[ACTION ITEM]
If a line in the data below contains "agent", copy it.

[MATERIAL PROVIDED]

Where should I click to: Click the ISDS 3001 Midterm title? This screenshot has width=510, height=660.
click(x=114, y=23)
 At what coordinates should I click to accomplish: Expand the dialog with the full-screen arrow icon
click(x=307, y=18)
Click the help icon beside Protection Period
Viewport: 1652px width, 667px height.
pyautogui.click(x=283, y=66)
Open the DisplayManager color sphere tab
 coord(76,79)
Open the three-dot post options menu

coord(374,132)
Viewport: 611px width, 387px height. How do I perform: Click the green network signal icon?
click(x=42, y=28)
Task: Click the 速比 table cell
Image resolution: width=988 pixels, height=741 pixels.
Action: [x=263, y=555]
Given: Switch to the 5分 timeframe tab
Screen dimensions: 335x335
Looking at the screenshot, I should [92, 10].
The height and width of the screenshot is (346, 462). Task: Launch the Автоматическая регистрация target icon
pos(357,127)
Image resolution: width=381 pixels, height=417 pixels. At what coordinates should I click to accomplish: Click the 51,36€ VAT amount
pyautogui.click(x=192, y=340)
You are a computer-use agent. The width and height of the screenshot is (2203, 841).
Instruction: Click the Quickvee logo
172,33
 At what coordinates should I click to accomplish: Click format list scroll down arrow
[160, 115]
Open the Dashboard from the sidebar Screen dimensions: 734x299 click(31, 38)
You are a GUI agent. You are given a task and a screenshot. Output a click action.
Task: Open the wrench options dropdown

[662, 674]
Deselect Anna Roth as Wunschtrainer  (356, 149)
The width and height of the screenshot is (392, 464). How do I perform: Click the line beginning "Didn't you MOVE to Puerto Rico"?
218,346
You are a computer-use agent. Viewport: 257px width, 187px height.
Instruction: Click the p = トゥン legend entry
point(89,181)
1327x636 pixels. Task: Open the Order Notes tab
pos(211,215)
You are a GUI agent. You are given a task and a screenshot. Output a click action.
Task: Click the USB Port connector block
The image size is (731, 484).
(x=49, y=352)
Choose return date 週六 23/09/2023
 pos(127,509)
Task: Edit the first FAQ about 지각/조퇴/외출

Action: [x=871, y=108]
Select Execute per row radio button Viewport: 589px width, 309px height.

[EXERCISE SOLUTION]
You are a computer-use agent. The width and height of the screenshot is (2203, 841).
You are a GUI agent. You are given a task and a screenshot. Output a click action.
You are a computer-use agent. Viewport: 257px width, 187px height.
You are a GUI agent. You are given a task and a screenshot. Output a click action.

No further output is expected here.